Required action:
The reply should reproduce every line of the data below word for word, minus any images.

=== Section Start ===

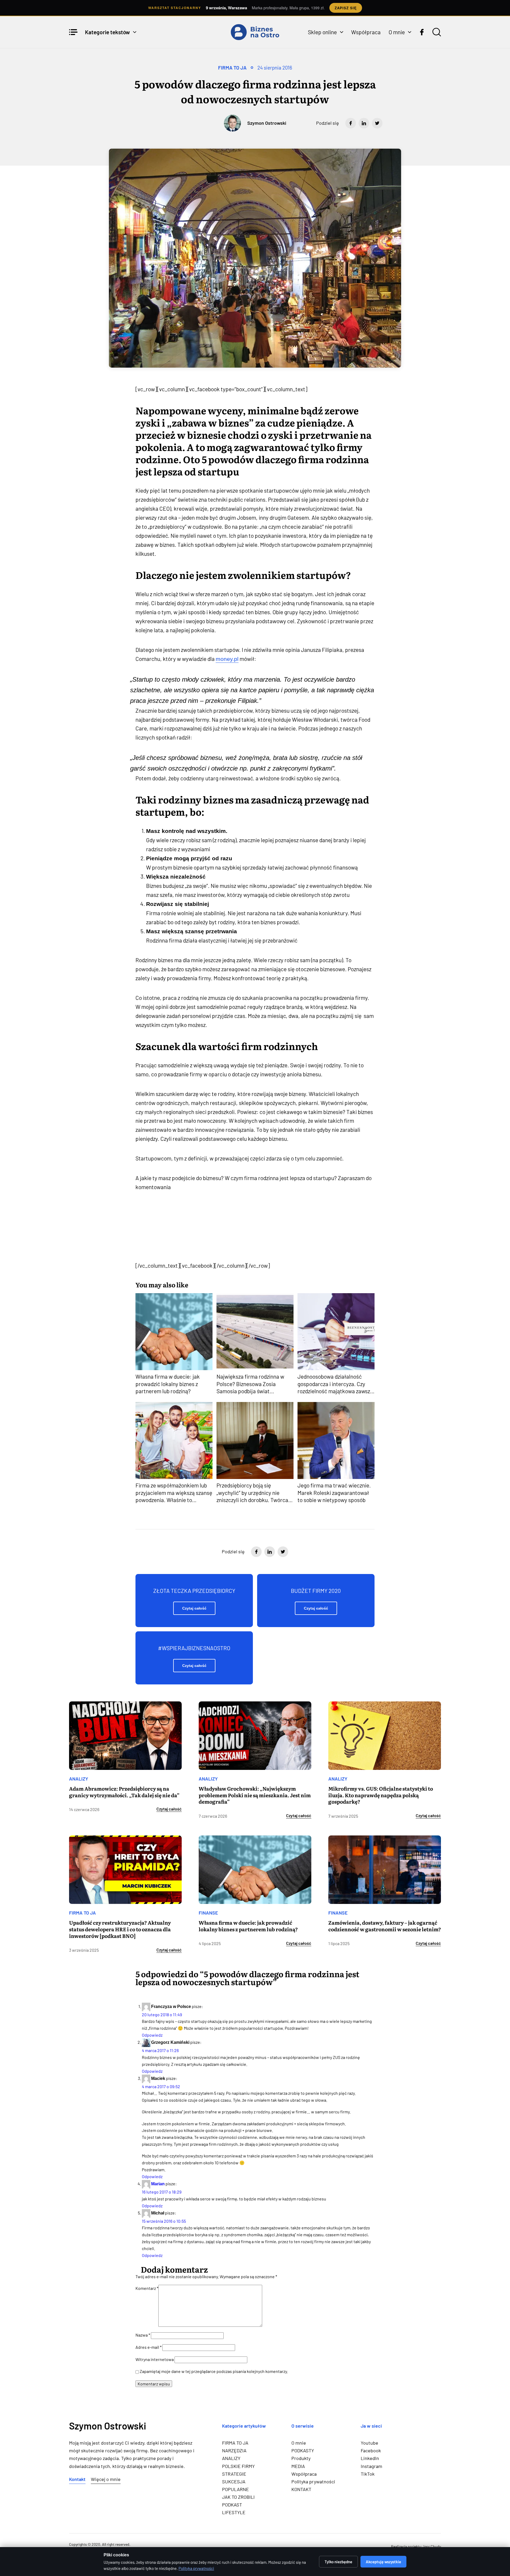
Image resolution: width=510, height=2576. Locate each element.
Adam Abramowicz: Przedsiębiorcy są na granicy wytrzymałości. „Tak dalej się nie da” (124, 1791)
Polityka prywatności (313, 2481)
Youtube (369, 2443)
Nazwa (142, 2334)
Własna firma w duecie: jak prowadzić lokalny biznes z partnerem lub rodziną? (248, 1925)
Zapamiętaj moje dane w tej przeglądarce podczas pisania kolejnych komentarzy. (214, 2371)
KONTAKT (301, 2489)
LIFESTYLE (233, 2512)
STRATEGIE (234, 2473)
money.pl (227, 659)
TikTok (368, 2473)
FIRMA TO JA (232, 67)
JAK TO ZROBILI (238, 2497)
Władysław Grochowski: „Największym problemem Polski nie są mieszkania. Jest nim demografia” (255, 1795)
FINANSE (208, 1912)
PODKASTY (302, 2450)
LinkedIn (370, 2458)
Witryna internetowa (154, 2359)
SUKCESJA (233, 2481)
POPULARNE (235, 2489)
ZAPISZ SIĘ (346, 7)
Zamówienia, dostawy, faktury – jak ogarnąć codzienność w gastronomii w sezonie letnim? (384, 1925)
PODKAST (232, 2505)
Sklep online (322, 32)
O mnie (397, 32)
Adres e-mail (148, 2347)
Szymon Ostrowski (266, 123)
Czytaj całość (194, 1608)
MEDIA (298, 2466)
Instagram (371, 2466)
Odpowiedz (152, 2034)
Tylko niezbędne (338, 2561)
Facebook (371, 2450)
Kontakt (77, 2479)
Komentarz (146, 2288)
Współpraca (366, 32)
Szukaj (436, 32)
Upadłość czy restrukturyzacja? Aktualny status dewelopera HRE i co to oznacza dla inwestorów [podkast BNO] (120, 1929)
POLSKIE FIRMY (238, 2466)
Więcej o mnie (106, 2479)
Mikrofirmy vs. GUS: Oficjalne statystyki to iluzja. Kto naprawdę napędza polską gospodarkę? (380, 1795)
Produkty (301, 2458)
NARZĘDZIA (234, 2450)
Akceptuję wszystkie (383, 2561)
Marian (158, 2184)
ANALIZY (78, 1778)
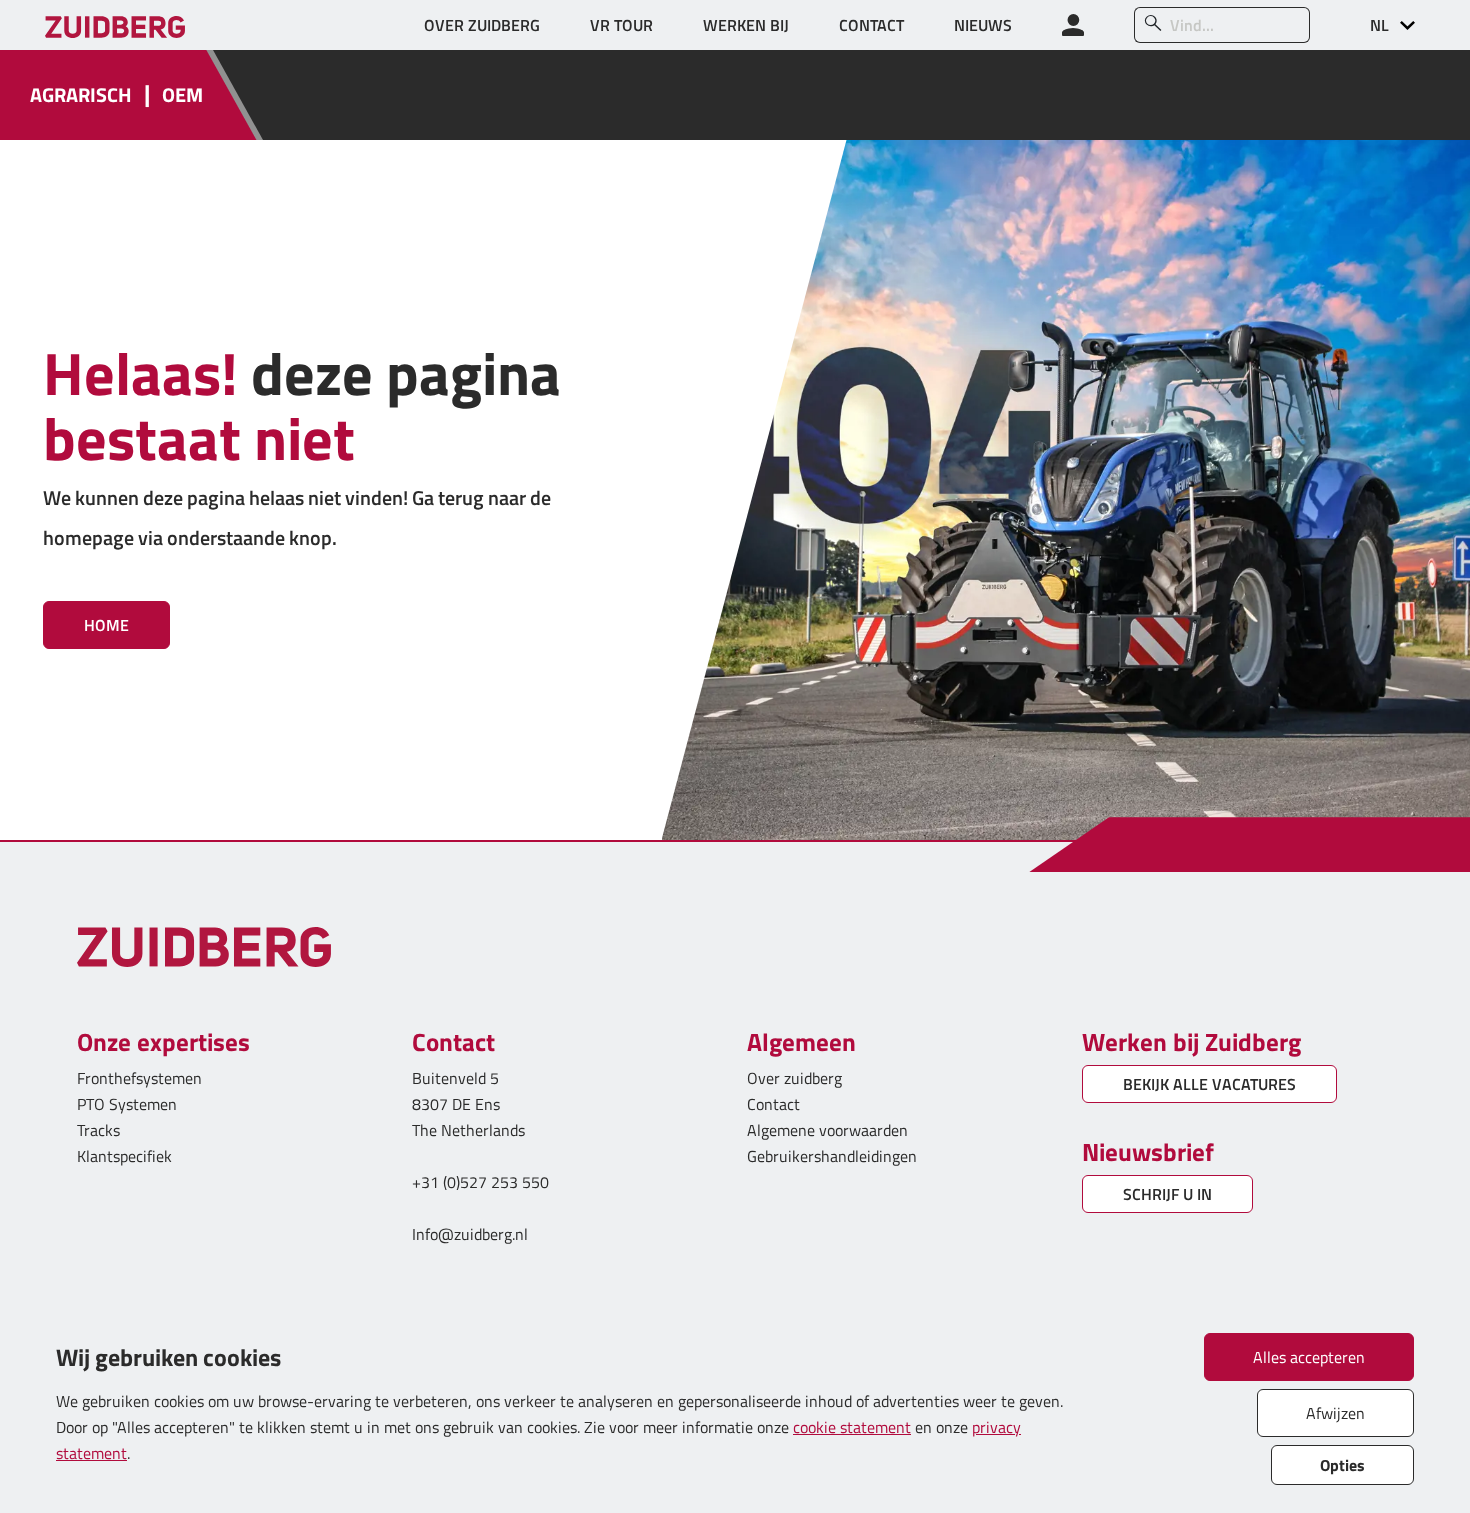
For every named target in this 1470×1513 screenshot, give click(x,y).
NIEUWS (983, 25)
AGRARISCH (81, 95)
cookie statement (852, 1427)
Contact (773, 1104)
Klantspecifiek (124, 1156)
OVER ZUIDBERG (482, 25)
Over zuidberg (794, 1078)
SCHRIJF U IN (1167, 1194)
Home (106, 625)
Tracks (98, 1130)
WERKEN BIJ (746, 25)
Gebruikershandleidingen (832, 1156)
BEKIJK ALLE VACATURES (1209, 1084)
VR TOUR (621, 25)
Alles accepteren (1309, 1357)
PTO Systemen (127, 1104)
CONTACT (871, 25)
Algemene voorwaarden (827, 1130)
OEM (182, 95)
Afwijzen (1335, 1413)
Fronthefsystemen (139, 1078)
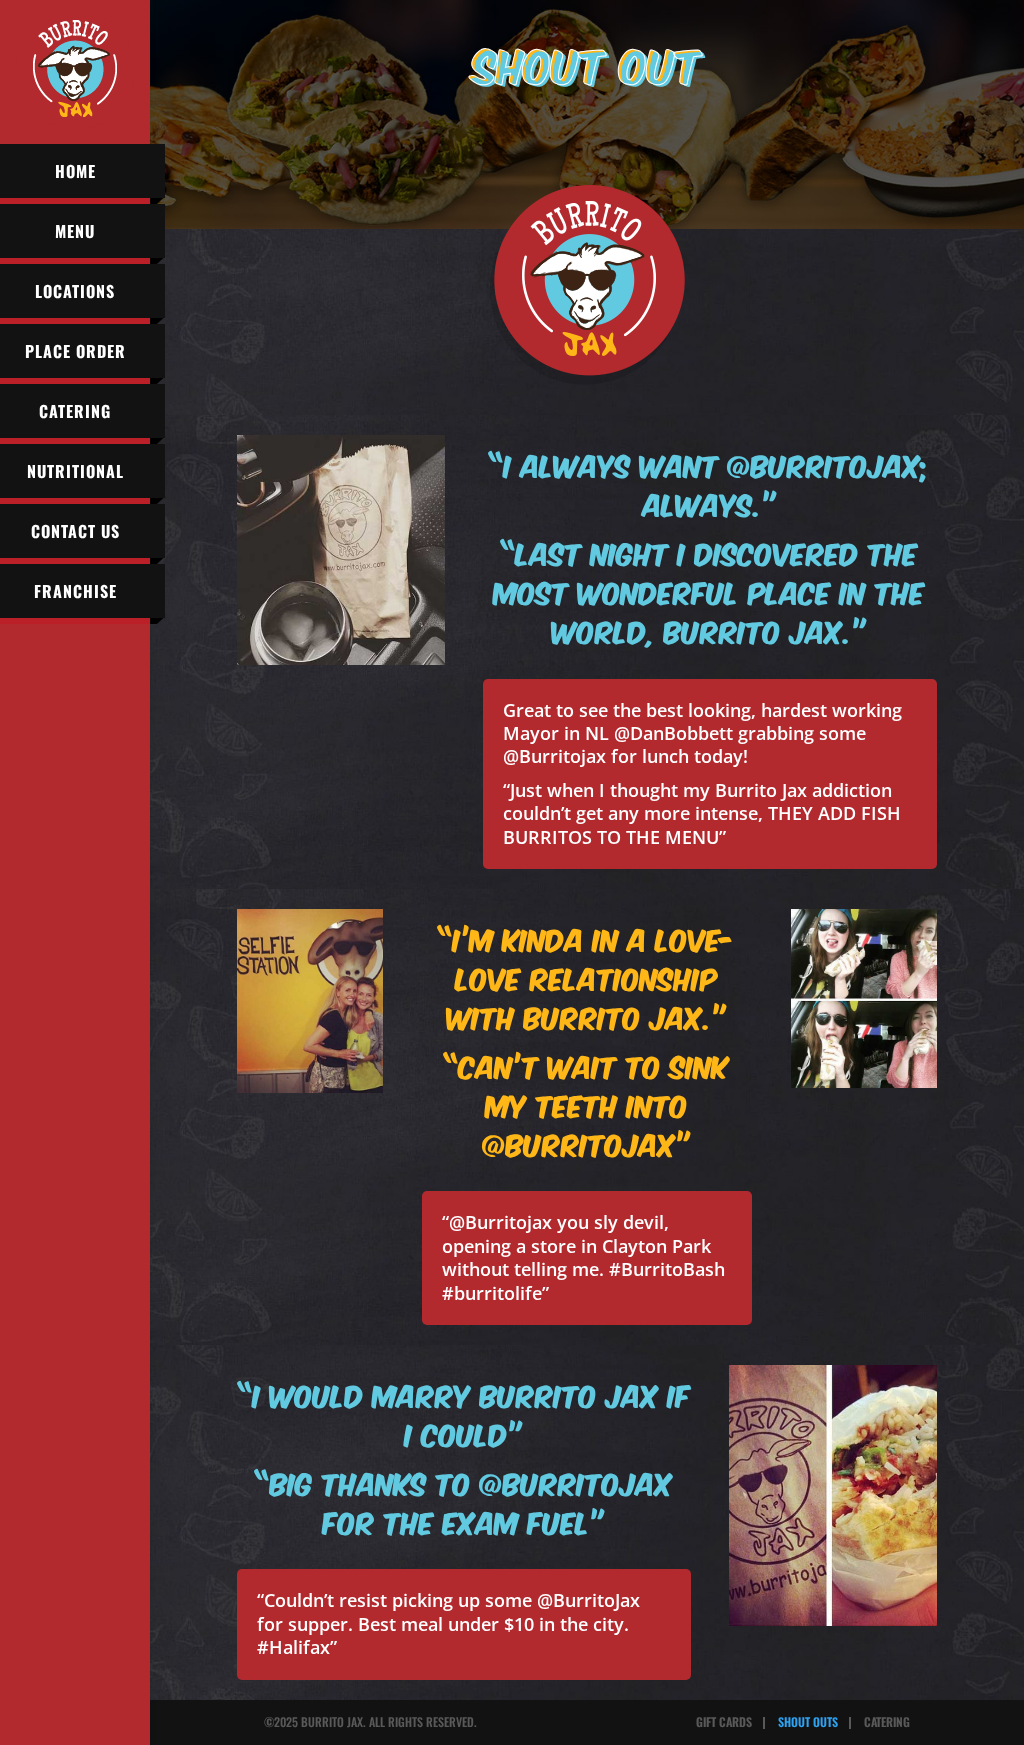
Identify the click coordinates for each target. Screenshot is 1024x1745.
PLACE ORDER (75, 351)
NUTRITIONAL (75, 471)
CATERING (75, 411)
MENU (75, 231)
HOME (75, 171)
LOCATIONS (75, 291)
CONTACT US (75, 531)
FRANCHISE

=== Section End ===

Result:
Image resolution: width=510, height=2576. Locate each element.
Adam Abramowicz: Przedsiębiorcy są na granicy wytrzymałości. „Tak dalej się nie da” (124, 1791)
Polityka prywatności (313, 2481)
Youtube (369, 2443)
Nazwa (142, 2334)
Własna firma w duecie: jak prowadzić lokalny biznes z partnerem lub rodziną? (248, 1925)
Zapamiętaj moje dane w tej przeglądarce podczas pisania kolejnych komentarzy. (214, 2371)
KONTAKT (301, 2489)
LIFESTYLE (233, 2512)
STRATEGIE (234, 2473)
money.pl (227, 659)
TikTok (368, 2473)
FIRMA TO JA (232, 67)
JAK TO ZROBILI (238, 2497)
Władysław Grochowski: „Największym problemem Polski nie są mieszkania. Jest nim demografia” (255, 1795)
FINANSE (208, 1912)
PODKASTY (302, 2450)
LinkedIn (370, 2458)
Witryna internetowa (154, 2359)
SUKCESJA (233, 2481)
POPULARNE (235, 2489)
ZAPISZ SIĘ (346, 7)
Zamówienia, dostawy, faktury – jak ogarnąć codzienność w gastronomii w sezonie letnim? (384, 1925)
PODKAST (232, 2505)
Sklep online (322, 32)
O mnie (397, 32)
Adres e-mail (148, 2347)
Szymon Ostrowski (266, 123)
Czytaj całość (194, 1608)
MEDIA (298, 2466)
Instagram (371, 2466)
Odpowiedz (152, 2034)
Tylko niezbędne (338, 2561)
Facebook (371, 2450)
Kontakt (77, 2479)
Komentarz (146, 2288)
Współpraca (366, 32)
Szukaj (436, 32)
Upadłość czy restrukturyzacja? Aktualny status dewelopera HRE i co to oznacza dla inwestorów [podkast BNO] (120, 1929)
POLSKIE FIRMY (238, 2466)
Więcej o mnie (106, 2479)
Mikrofirmy vs. GUS: Oficjalne statystyki to iluzja. Kto naprawdę napędza polską gospodarkę? (380, 1795)
Produkty (301, 2458)
NARZĘDZIA (234, 2450)
Akceptuję wszystkie (383, 2561)
Marian (158, 2184)
ANALIZY (78, 1778)
For every named target in this 1470×1513 screenshot, give click(x,y).
NIEUWS (983, 25)
AGRARISCH (81, 95)
cookie statement (852, 1427)
Contact (773, 1104)
Klantspecifiek (124, 1156)
OVER ZUIDBERG (482, 25)
Over zuidberg (794, 1078)
SCHRIJF U IN (1167, 1194)
Home (106, 625)
Tracks (98, 1130)
WERKEN BIJ (746, 25)
Gebruikershandleidingen (832, 1156)
BEKIJK ALLE VACATURES (1209, 1084)
VR TOUR (621, 25)
Alles accepteren (1309, 1357)
PTO Systemen (127, 1104)
CONTACT (871, 25)
Algemene voorwaarden (827, 1130)
OEM (182, 95)
Afwijzen (1335, 1413)
Fronthefsystemen (139, 1078)
Identify the click coordinates for each target. Screenshot is 1024x1745.
PLACE ORDER (75, 351)
NUTRITIONAL (75, 471)
CATERING (75, 411)
MENU (75, 231)
HOME (75, 171)
LOCATIONS (75, 291)
CONTACT US (75, 531)
FRANCHISE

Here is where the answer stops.